Whole life insurance coverage provides protection and savings that remain in effect for the whole of your life. This type of life insurance is preferred by many and used widely for security because it combines protection and savings-two major factors in the financial plans of most families.

When you're considering a whole life policy, there are several questions you should ask your agent or insurance company. These include:

  • What are the company's third party ratings by Weiss Research, A.M. Best Company, Standard and Poor's and Moody's rating services?
  • How does your company's rating compare to the highest rating?
  • What percentage of your invested assets are in high risk assets (for invested assets, exclude separate accounts and non-income or non-appreciating assets; for high risk assets, include bonds of below average or non-investment grade quality, bonds in or near default, mortgages in foreclosure or with payments overdue more than 90 days and real-estate acquired by foreclosure)?
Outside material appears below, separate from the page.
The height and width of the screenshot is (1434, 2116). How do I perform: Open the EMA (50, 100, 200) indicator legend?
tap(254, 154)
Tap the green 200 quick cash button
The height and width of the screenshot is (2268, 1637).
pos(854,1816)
  • What is the company's Moody's Risk Adjusted Capital Ratio?
You should also ask the insurance companies that you are comparing to provide the following:
  • Most Current Year End
  • Prior 5-Year Average
  • Ratio of Capital and Surplus (plus AVR) to Liabilities (Less AVR) and Separate Accounts
  • Lapse Ratio
  • Renewal Expense Ratio Mortality Margin
  • Total Investment Return (Excluding Policy Loans, including Capital Gains)
If you ask these questions, you will get one of three responses:
  • "I don't have access to this information (because the company doesn't provide it or because the agent doesn't understand it)."
  • "That's not important (because the insurance company is so good, so old, so highly rated....)"
  • "Would you like the summary version or the detailed version of this information?"
If the answer is either of the first two, you should probably stay away from the company and its insurance.